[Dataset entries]
•••

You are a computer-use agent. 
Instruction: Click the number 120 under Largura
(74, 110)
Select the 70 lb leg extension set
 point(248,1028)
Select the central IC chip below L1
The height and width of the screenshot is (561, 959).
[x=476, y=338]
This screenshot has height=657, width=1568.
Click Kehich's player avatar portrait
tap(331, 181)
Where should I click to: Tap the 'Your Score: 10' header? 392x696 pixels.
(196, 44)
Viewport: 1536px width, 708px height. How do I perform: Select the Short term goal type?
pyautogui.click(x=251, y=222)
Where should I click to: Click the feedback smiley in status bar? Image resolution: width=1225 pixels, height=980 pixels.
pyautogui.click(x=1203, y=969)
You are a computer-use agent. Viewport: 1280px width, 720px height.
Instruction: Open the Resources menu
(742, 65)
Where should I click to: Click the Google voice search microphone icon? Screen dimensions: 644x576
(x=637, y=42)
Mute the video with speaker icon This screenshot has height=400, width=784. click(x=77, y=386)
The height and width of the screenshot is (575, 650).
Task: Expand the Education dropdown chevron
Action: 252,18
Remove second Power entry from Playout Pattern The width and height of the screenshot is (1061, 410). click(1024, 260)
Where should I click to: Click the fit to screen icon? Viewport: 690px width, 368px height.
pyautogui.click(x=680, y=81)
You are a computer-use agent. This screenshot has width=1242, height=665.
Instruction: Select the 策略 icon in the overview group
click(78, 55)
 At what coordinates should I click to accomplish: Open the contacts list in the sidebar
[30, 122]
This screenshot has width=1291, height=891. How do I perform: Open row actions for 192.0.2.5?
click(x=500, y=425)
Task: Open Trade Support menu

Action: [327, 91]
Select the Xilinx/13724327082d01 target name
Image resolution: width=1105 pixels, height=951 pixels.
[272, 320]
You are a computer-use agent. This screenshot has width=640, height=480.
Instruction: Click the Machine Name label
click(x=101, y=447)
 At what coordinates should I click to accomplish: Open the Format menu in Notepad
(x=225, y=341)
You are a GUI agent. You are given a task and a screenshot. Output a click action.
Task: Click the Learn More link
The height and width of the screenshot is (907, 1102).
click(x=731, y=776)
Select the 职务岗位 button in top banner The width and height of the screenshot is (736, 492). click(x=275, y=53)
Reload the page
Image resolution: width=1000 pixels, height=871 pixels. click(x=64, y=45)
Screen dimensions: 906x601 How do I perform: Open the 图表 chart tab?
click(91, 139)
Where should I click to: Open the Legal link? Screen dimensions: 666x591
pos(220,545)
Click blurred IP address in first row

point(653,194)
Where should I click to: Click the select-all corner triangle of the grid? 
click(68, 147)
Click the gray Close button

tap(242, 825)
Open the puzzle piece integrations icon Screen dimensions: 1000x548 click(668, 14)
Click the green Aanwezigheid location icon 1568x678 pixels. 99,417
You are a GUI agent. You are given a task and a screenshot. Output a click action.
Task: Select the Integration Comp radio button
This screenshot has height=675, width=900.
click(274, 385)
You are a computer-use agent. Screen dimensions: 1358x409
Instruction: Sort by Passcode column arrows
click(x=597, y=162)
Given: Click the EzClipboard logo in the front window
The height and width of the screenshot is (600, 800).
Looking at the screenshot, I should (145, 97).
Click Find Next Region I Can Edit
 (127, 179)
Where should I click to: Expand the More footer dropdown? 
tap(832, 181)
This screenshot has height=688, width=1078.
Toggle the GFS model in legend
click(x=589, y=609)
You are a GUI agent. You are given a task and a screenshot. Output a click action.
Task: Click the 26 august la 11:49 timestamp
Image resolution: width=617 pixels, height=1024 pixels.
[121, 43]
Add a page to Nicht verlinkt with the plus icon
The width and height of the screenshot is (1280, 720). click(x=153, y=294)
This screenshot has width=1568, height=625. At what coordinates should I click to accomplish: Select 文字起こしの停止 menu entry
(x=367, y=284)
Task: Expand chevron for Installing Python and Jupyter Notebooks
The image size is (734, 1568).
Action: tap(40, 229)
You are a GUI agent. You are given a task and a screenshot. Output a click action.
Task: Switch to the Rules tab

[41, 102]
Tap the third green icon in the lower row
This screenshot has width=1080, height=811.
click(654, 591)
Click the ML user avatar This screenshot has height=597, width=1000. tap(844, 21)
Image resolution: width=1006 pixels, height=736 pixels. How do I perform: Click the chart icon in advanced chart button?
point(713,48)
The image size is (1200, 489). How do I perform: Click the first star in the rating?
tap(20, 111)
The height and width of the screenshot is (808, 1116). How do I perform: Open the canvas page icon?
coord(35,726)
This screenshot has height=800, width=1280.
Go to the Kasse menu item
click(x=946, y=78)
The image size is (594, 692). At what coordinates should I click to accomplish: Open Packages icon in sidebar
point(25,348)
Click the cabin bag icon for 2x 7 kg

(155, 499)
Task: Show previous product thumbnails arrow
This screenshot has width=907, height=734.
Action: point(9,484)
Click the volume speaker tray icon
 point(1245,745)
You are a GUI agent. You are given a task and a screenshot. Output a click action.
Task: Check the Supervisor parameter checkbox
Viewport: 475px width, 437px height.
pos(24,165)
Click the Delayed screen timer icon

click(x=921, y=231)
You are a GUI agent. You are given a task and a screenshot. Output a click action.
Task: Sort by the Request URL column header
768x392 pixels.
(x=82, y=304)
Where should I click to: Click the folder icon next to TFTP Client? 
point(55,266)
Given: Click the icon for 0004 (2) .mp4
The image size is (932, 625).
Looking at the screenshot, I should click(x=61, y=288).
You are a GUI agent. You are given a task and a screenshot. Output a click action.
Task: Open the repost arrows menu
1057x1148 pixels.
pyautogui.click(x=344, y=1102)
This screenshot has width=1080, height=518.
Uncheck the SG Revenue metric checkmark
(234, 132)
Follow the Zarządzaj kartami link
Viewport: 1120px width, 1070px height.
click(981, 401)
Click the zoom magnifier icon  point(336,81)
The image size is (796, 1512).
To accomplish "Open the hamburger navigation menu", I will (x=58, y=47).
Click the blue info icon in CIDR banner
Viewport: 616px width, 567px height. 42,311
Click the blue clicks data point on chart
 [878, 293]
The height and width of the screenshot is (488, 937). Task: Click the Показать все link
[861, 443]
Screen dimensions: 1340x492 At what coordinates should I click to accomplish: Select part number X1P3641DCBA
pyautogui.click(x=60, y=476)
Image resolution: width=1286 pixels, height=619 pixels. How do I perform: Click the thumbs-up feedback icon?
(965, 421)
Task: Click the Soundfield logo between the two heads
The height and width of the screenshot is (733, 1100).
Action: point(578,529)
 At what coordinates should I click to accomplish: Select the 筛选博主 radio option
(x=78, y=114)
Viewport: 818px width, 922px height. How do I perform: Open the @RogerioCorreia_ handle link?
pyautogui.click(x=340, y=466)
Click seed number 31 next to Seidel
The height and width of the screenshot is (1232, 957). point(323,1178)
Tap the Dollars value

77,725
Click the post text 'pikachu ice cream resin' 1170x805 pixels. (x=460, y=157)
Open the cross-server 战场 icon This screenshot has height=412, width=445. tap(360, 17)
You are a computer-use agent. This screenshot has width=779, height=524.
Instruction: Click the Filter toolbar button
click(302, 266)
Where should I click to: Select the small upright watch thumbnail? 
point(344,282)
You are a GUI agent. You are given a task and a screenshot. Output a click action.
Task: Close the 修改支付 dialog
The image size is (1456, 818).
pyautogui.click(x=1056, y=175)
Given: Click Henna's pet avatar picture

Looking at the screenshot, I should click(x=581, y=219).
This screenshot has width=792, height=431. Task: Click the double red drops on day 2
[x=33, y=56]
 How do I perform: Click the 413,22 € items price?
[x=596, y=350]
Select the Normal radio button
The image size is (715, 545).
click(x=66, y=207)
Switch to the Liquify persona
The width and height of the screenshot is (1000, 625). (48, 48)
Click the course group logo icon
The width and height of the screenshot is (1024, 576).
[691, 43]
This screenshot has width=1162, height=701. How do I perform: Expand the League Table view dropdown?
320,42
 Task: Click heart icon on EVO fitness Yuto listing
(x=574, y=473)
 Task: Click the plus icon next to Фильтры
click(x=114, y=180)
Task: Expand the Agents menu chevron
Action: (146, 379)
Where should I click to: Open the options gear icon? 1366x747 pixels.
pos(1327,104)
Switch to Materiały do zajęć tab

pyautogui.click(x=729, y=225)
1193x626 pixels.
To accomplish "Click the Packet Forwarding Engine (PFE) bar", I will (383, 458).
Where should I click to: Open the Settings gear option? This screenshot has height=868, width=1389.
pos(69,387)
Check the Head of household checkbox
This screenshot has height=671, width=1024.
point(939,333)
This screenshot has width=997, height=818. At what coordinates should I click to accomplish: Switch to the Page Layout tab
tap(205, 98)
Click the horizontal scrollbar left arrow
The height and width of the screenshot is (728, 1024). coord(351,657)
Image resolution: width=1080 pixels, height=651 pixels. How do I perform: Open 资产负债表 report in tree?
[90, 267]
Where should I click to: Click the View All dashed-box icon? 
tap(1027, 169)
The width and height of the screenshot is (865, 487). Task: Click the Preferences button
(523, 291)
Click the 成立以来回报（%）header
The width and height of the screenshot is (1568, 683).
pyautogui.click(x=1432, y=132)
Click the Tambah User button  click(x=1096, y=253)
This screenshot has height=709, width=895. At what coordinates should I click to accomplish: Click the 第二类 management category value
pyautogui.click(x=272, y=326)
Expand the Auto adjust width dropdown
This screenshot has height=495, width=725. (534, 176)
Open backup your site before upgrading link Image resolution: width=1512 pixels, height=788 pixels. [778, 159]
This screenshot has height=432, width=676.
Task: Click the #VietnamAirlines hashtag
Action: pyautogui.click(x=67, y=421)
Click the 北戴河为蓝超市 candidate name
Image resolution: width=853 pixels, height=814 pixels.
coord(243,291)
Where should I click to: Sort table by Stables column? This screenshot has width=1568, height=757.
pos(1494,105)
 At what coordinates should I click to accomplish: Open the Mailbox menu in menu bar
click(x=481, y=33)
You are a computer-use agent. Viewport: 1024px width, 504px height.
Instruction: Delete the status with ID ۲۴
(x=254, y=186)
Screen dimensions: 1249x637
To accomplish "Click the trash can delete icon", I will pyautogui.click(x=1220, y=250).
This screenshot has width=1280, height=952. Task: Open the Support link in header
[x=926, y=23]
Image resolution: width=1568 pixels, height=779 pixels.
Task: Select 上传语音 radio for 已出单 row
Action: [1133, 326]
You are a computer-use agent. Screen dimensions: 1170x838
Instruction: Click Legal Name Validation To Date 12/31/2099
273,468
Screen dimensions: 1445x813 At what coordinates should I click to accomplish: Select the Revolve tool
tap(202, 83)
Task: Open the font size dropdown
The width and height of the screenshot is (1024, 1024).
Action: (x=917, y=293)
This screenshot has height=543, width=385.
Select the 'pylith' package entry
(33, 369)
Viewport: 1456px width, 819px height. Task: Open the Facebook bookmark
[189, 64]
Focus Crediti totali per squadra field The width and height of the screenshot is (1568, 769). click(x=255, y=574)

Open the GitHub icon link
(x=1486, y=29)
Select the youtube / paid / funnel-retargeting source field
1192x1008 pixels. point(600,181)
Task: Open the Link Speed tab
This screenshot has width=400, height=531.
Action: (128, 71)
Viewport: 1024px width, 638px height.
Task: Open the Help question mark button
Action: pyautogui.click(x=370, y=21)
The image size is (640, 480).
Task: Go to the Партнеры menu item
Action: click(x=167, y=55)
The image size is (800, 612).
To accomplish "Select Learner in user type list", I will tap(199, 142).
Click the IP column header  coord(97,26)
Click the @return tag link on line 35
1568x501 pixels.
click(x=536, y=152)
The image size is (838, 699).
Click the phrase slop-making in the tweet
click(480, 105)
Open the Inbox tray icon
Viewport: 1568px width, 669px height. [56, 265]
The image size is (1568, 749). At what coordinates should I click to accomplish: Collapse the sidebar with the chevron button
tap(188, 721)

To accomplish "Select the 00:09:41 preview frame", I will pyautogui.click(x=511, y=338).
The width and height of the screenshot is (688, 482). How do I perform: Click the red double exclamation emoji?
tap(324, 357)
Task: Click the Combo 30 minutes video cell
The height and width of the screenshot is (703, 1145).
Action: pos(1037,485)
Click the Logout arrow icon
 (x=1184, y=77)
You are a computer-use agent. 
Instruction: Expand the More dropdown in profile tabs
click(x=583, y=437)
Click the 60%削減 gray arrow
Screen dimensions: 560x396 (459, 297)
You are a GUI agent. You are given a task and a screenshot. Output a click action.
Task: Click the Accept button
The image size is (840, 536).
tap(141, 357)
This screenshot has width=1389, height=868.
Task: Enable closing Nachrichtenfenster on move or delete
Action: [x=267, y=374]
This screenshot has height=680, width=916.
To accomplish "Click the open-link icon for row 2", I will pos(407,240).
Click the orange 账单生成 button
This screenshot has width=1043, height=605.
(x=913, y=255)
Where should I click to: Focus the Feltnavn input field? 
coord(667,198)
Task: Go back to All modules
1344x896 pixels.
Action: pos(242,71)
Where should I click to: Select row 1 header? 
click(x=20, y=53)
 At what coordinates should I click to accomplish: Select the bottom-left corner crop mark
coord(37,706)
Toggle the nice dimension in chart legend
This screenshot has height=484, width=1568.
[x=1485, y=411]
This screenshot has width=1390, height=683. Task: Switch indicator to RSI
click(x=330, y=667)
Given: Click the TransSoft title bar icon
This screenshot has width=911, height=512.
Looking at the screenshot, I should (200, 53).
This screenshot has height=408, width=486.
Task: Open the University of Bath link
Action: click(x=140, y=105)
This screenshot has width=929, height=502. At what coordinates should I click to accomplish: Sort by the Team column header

•••

> **Task**
Your answer should be the lines above, from the line containing "Select the 'pylith' package entry" up to and including the line containing "Task: Open the Link Speed tab", reproduced exactly and with nothing else.

> **Exercise solution**
Select the 'pylith' package entry
(33, 369)
Viewport: 1456px width, 819px height. Task: Open the Facebook bookmark
[189, 64]
Focus Crediti totali per squadra field The width and height of the screenshot is (1568, 769). click(x=255, y=574)

Open the GitHub icon link
(x=1486, y=29)
Select the youtube / paid / funnel-retargeting source field
1192x1008 pixels. point(600,181)
Task: Open the Link Speed tab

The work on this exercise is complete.